Then there are those people I know who will have a lonelier Christmas this year because of the recent death of a family member or a friend. I can imagine how tougher it will be for some whose loved-ones had died from COVID. For some, it’s a sad Christmas because they lost their job.
Earlier this year, even when COVID has already caused the lockdown, none of us expected it will go on for this long. Most of us still hoped we can all go back to how things were somehow. But when September came, we knew that we are all in this for the long haul.
At home, we still put up our Christmas decorations just because we still want to “feel it”. I think we did it not even in anticipation for this year’s Christmas, but more of the memory of past Christmases. Our fascination with this season is what motivated us to do it.
The other night, we had a virtual event with the Senior Leadership Team of our center which was like some sort of a meet for the holidays. They even tried to make it exciting by having an online raffle and a more laidback Q & A. But while I appreciate all the efforts of the people behind it, attending it made me sadder because it was not quite the same. Virtual meet certainly does not work for me but I guess that’s better than nothing.

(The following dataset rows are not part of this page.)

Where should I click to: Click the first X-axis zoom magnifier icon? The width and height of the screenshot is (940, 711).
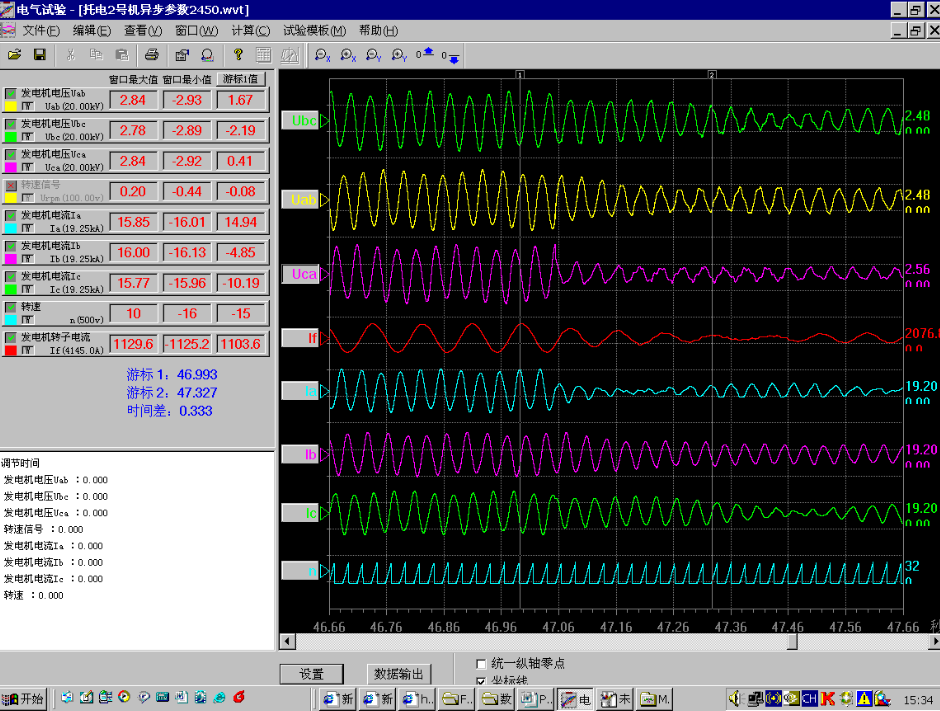click(x=323, y=56)
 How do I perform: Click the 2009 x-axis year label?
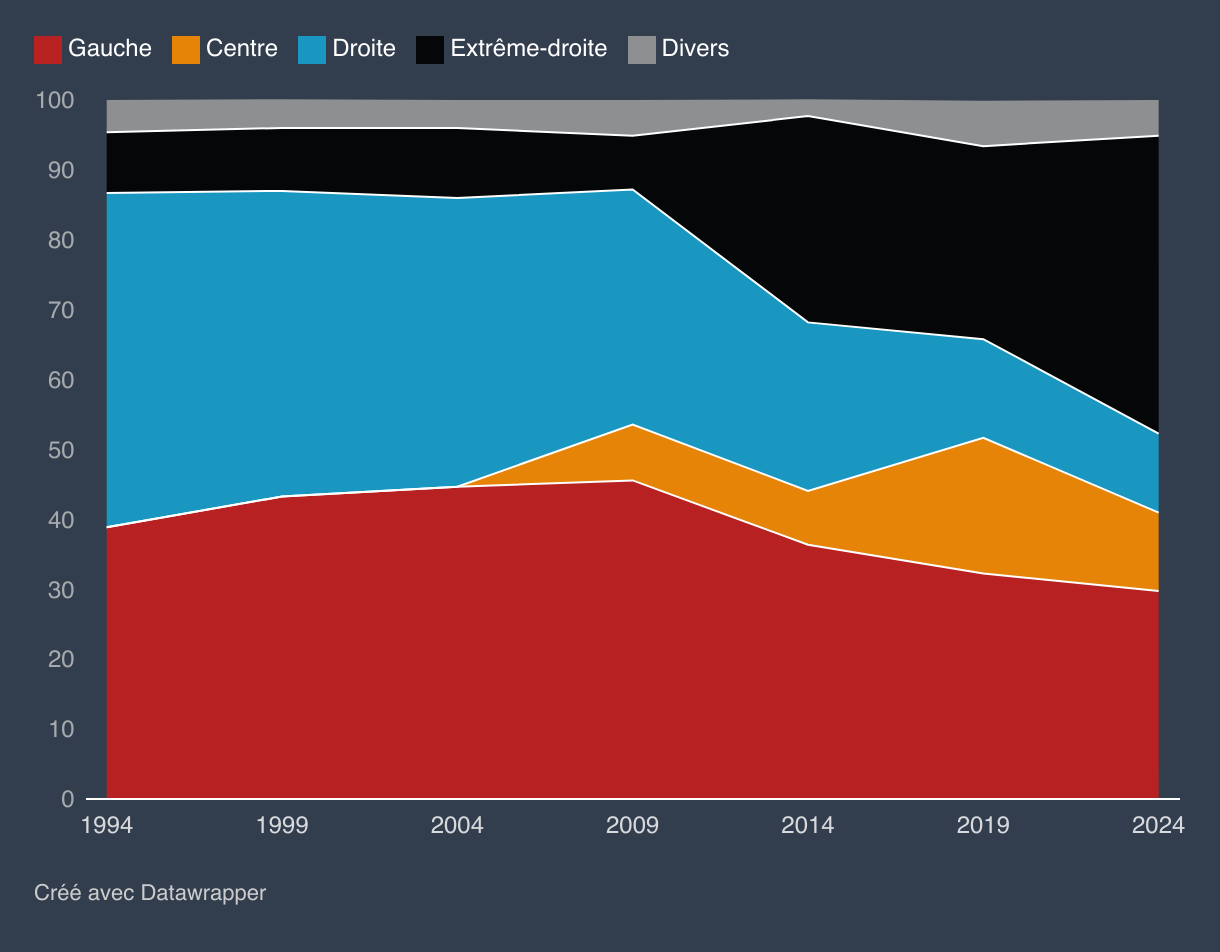pyautogui.click(x=632, y=825)
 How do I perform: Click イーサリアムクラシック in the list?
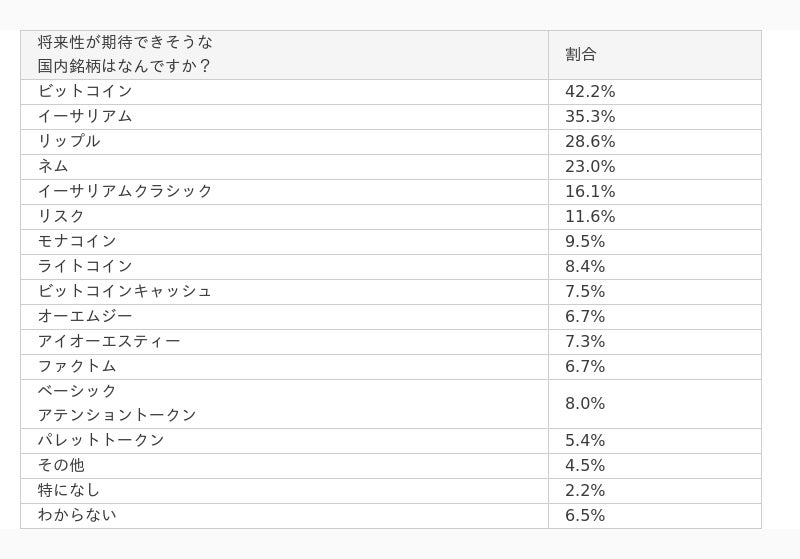tap(124, 191)
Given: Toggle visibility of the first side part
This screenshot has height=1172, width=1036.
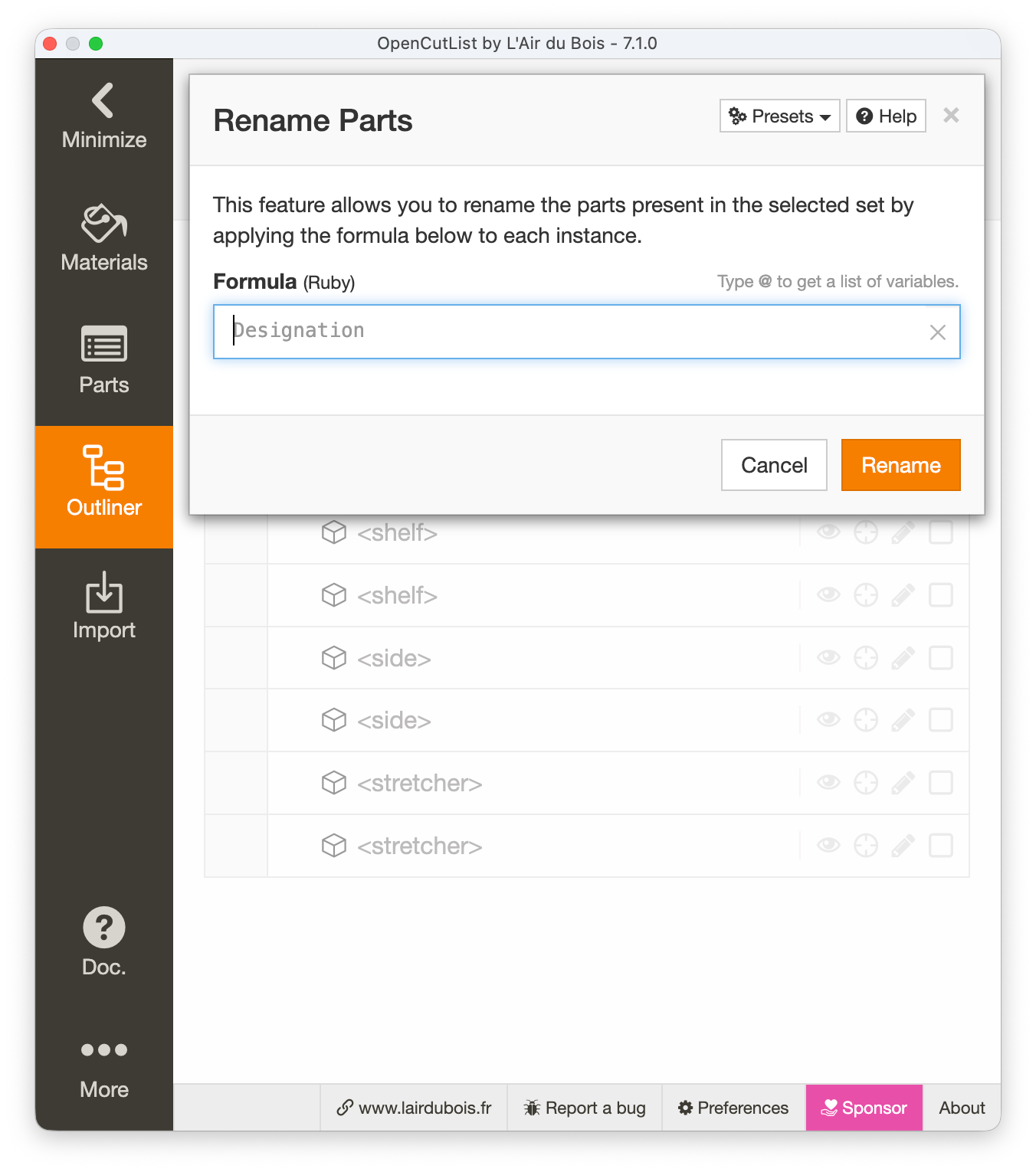Looking at the screenshot, I should tap(828, 658).
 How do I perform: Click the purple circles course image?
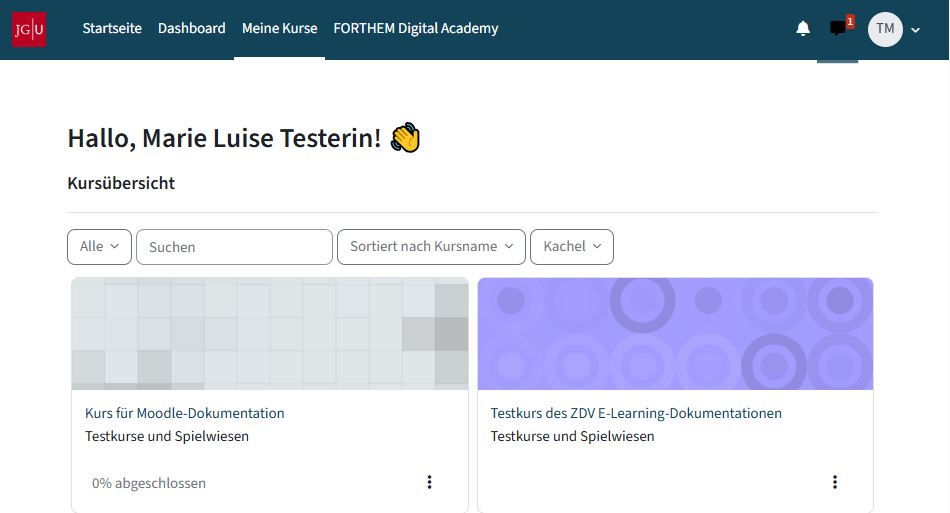point(676,334)
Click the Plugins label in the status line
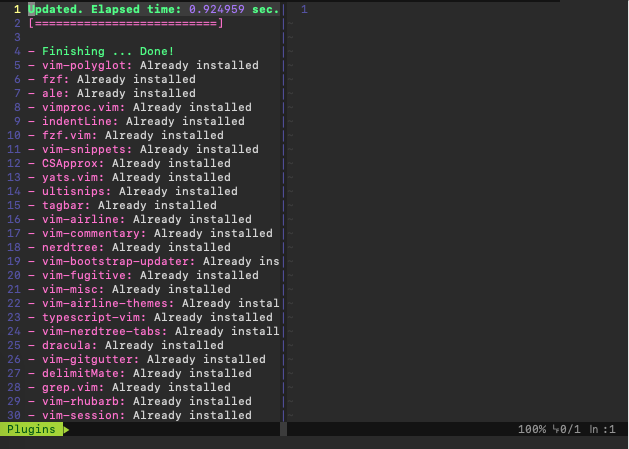629x449 pixels. (x=31, y=429)
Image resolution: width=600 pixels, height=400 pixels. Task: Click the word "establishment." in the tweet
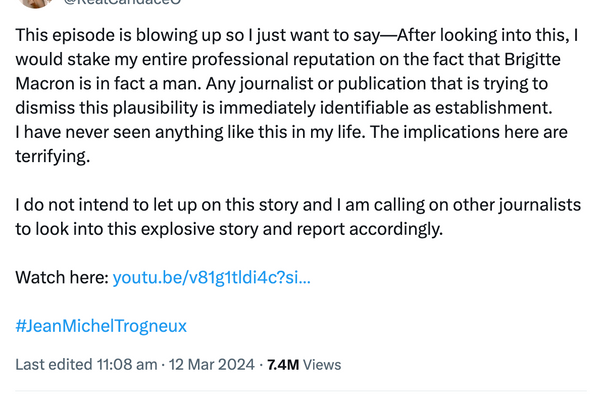[494, 108]
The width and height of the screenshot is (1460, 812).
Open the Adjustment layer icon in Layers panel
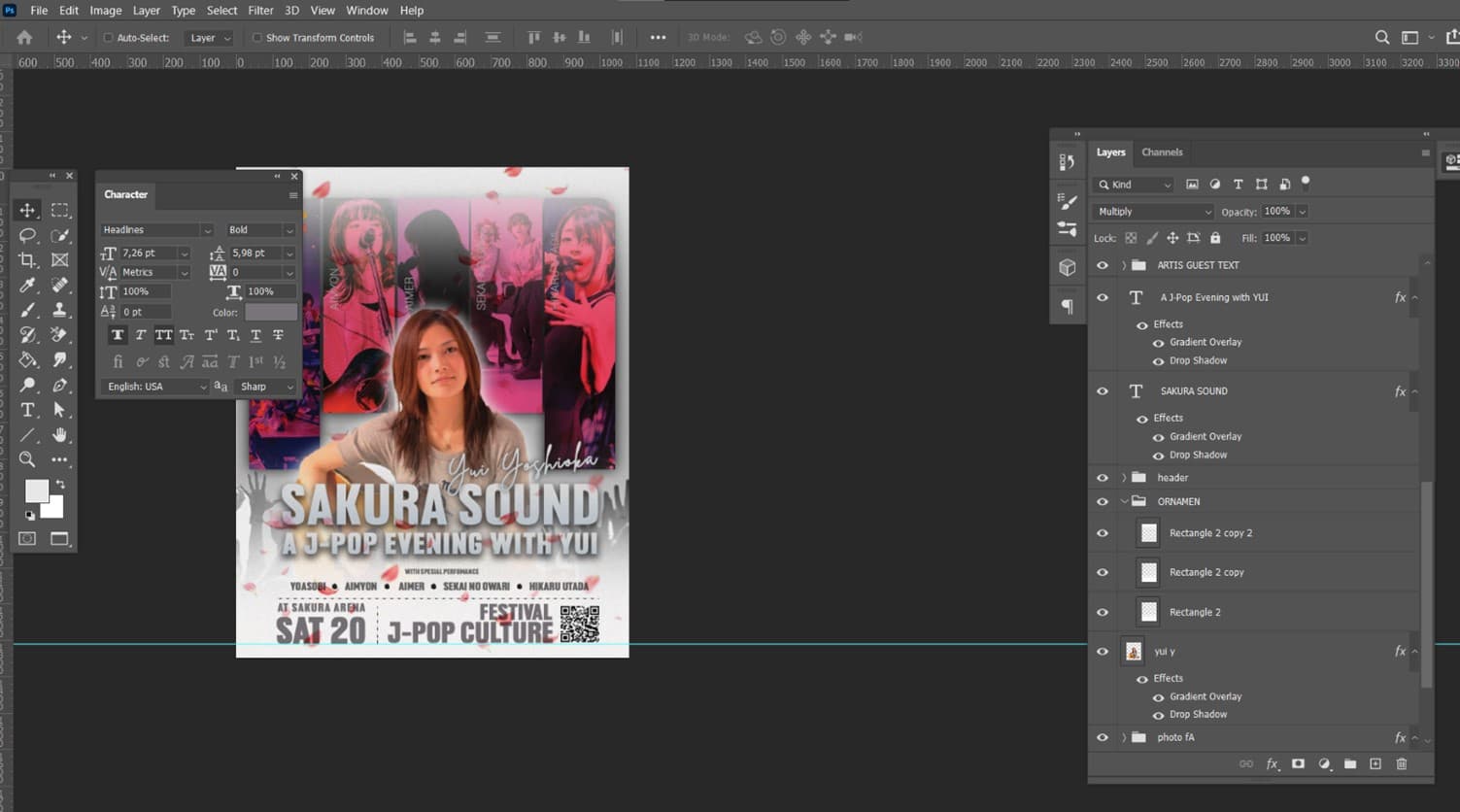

We are skipping the festivities this year, that’s for sure. The government has issued a directive about holding any party and how partygoers may be arrested. I’m not sure if this will include Christmas dinners with family and relatives (especially that we’re a big family) so I don’t really know how we’d get to spend it. I have been reading articles on how to celebrate Christmas at home so maybe I’ll just give some of these suggestions a try.
Make no mistake, I know these COVID restrictions are important and I’m not in any way questioning why safety protocols had to remain in place even for this season, but you got to admit it’s depressing. When this comes to pass we’ll wait again for next year’s, hoping it will be better.
The problem with this pandemic is, nothing is certain. Should we brace ourselves for a similar lackluster Christmas in the future? I hope not.